You will note above that the base whole device (mpatha) is represented with a single link, but the devices representing partitions have multiple entries pointing to the same /dev/device. In the case above the mpatha device has only 1 partition. Although this specific example was taken from a SUSE 12 system the issue is not specific to SUSE 12. If you were to create any arbitrary soft link in /dev/mapper pointing to a common device (such as RandomLink -> ../dm-6), the same issue would occur, even on different Linux distributions using multipath.

This occurs with SUSE 12 due to a udev rule designed to create extra soft links, likely for some backwards compatibility reason. Udev will find names in /dev/mapper and create additional *_partN named devices to maintain this compatibility. The overall issue here is not specifically with udev, but with Linux dmsetup and related utilities being unable to deal with the extra redundant soft links in /dev/mapper. Udev on SUSE 12 is creating this condition by default whereas SUSE 15 and other Linux distribution do not configure udev to do this.

Correction
This issue can occur on any multipath enabled Linux system where there exists redundant soft links in /dev/mapper which point to common devices. In the simplest case, these redundant soft links should be deleted. Take note that you may need to adjust /etc/fstab (as indicated below) if the links you are removing were used for file system mounts.

For SUSE 12 you cannot simply delete the redundant soft links as udev will recreate them. In this case, you need to configure udev to disable the behavior. Look for the following file:

/usr/lib/udev/rules.d/67-kpartx-compat.rules

Comment out the following 2 lines:
ENV{DM_MPATH}=="?*", ENV{DM_PART}=="?*", \
       SYMLINK+="mapper/$env{DM_MPATH}_part$env{DM_PART}"

This will prevent udev from creating the redundant soft links with the underscore character (like mpatha_part1).   If you were using the underscore names in /etc/fstab to mount file systems, you will need to change /etc/fstab to reflect the corrected new device path name.

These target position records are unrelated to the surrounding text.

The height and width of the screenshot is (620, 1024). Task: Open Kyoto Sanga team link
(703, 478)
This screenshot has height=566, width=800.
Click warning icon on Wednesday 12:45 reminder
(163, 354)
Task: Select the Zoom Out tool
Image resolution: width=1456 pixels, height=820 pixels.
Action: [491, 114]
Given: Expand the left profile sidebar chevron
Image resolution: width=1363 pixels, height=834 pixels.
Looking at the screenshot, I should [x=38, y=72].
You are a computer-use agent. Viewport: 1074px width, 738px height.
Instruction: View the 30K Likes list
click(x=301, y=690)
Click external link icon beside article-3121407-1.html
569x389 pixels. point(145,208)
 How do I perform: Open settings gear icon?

Once making the udev changes and adjusting /etc/fstab as needed, it is advised to reboot the system to observe that the redundant links are no longer created in /dev/mapper and that all necessary file systems are mounted automatically on reboot. If you cannot afford a reboot, consult the system manual pages on ‘systemd’ and ‘udev’ for additional instructions on how to safely restart the necessary services to avoid disruption.